> Explore the material
a: Copy the text on Cooper's naval career word for word, from "Cooper was ordered" up to and including "27 July 1884.".
b: According to the text on Cooper's naval career, on what date was Cooper promoted to rear admiral?
c: Continue the text on Cooper's naval career from its last sentence.

> Text section

Cooper commanded the sidewheel gunboat on special service from 1866 to 1867. Promoted to captain on 2 December 1867, he was stationed at the Norfolk Navy Yard from 1867 to 1869. From 1869 to 1871, he commanded the screw frigate , the flagship of the Asiatic Squadron. When Korean shore batteries fired on two ships of the squadron in the Salee River on 1 June 1871 and Korea's Joseon Dynasty did not answer an American demand for an apology, Colorado, with squadron commander Rear Admiral John Rodgers and United States Minister to China and Korea Frederick Low aboard, was among five warships which participated in the Korean Expedition of 10–12 June 1871; the ships landed a force of sailors and U.S. Marines on Ganghwa Island and in the Battle of Ganghwa on 10 June 1871 attacked and captured several Korean forts, inflicting large casualties on the Korean defenders with minimal American losses.

===Later career===
In 1872, Cooper again served at the Norfolk Navy Yard, and from 1873 to 1874 he was in command of the ironclad . He was promoted to commodore on 5 June 1874. He was commandant of the Pensacola Navy Yard at Pensacola, Florida, from 1875 to 1876, then was a lighthouse inspector from 1876 to 1877. He served as President of the Board of Inspection and Survey from 1877 until March 1880. He was commandant of the New York Navy Yard from 1 May 1880 to 1 April 1882, and was promoted to rear admiral on 15 November 1881.

Cooper was ordered to command of the North Atlantic Squadron in 1882, at one point attending the unveiling of a statue of George Washington at Caracas, Venezuela. He also commanded five ships of the squadron on a visit to New York City, where they anchored in the East River for the opening ceremonies for the New York and Brooklyn Bridge – now known as the Brooklyn Bridge – on 23 May 1883; all ships manned the yards and joined the New York Navy Yard and other nearby military installations in firing a salute to the new bridge. He remained in command of the squadron until he retired from the Navy on 27 July 1884.

> Available data
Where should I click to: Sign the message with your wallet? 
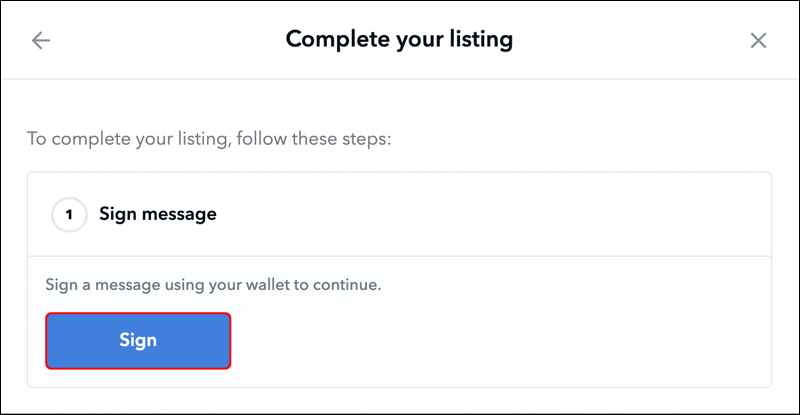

==

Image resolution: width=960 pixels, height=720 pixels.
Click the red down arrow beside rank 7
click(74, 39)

> Task-by-task results
a:
Cooper was ordered to command of the North Atlantic Squadron in 1882, at one point attending the unveiling of a statue of George Washington at Caracas, Venezuela. He also commanded five ships of the squadron on a visit to New York City, where they anchored in the East River for the opening ceremonies for the New York and Brooklyn Bridge – now known as the Brooklyn Bridge – on 23 May 1883; all ships manned the yards and joined the New York Navy Yard and other nearby military installations in firing a salute to the new bridge. He remained in command of the squadron until he retired from the Navy on 27 July 1884.

b: 15 November 1881

c:
==Personal life==
Cooper was married and had at least two children. One son, also named George H. Cooper, drank excessively and was chronically unemployed, subsisting on a generous amount of money his parents sent him, and was arrested in September 1885 for theft from a boarding house where he was staying in Brooklyn, New York. Another son, Mason S. Cooper, born in 1847 in Portsmouth, Virginia, served in the U.S. Navy during the American Civil War, reaching the rank of ensign, spent 14 years as a captain of merchant ships of the Pacific Mail Steamship Company, was an inspector in the New York Custom House, and later became an admiral in command of the Haitian Navy; he died suddenly on 2 January 1891 in Brooklyn.

==Death==
After a brief illness, Cooper died of heart failure in Brooklyn, New York, on 17 November 1891. He is buried at Green-Wood Cemetery in Brooklyn.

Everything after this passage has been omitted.